Activity. A picture-free, exact reproduction of the listing that follows is required.

□ □ □

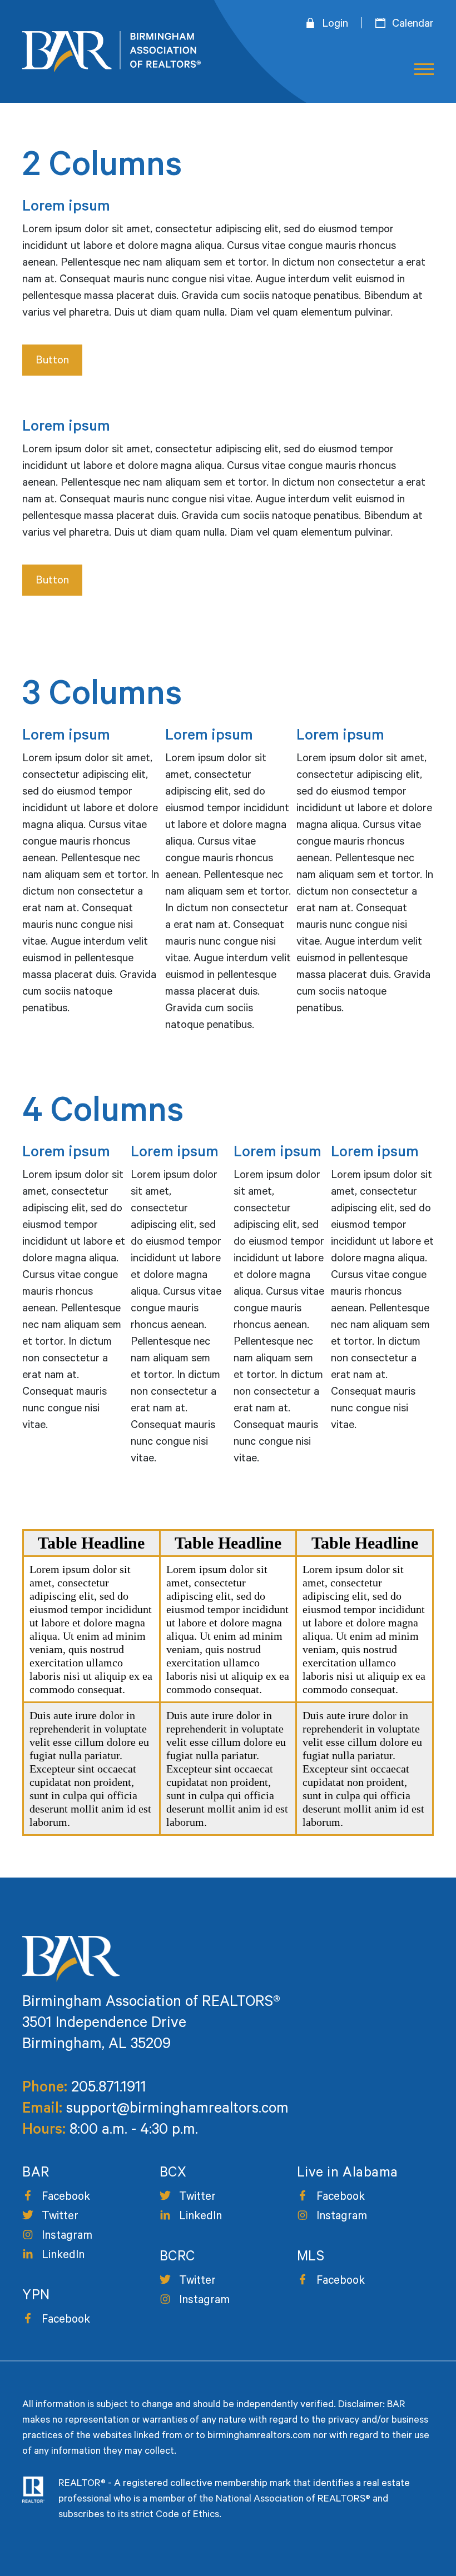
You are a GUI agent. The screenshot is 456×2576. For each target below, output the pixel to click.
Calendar (413, 25)
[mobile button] (420, 70)
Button (52, 362)
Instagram (67, 2236)
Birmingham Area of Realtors (111, 51)
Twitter (60, 2217)
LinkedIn (63, 2256)
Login (335, 25)
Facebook (66, 2197)
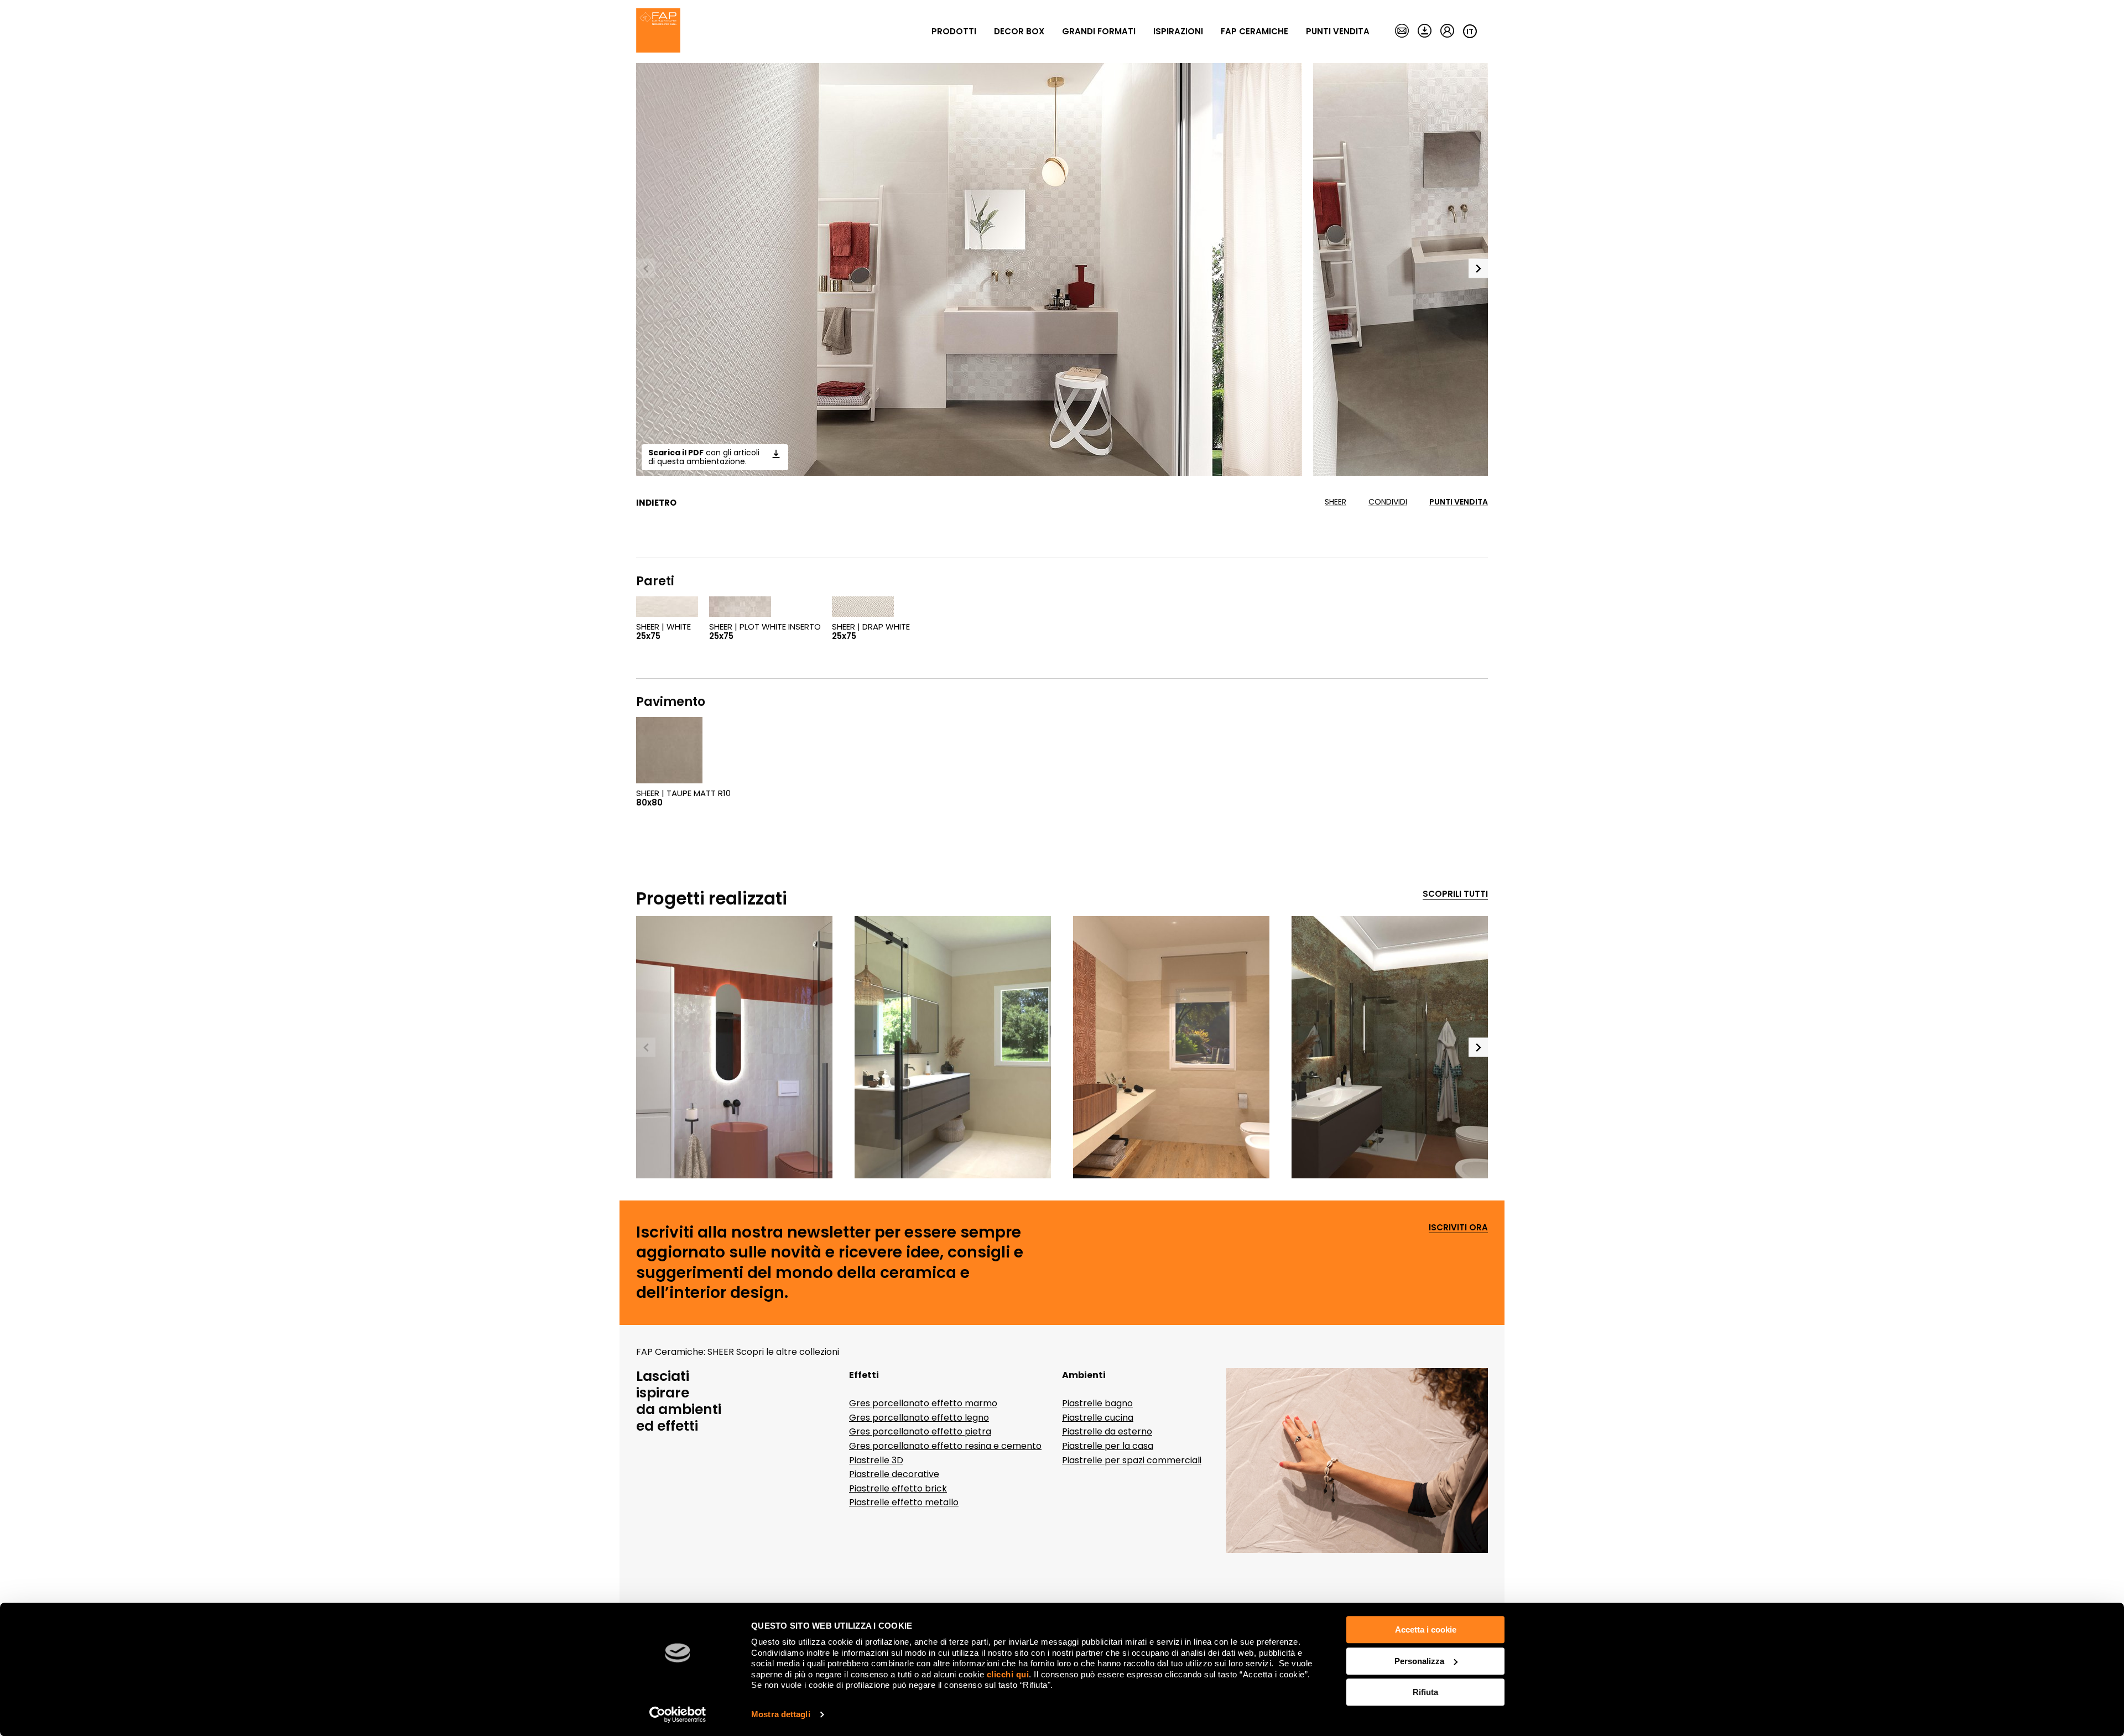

□ □ □

Answer for this exercise.
You are a GUI agent. The screenshot is 456×2576. For each target below, output the pixel to click.
Calendar (413, 25)
[mobile button] (420, 70)
Button (52, 362)
Instagram (67, 2236)
Birmingham Area of Realtors (111, 51)
Twitter (60, 2217)
LinkedIn (63, 2256)
Login (335, 25)
Facebook (66, 2197)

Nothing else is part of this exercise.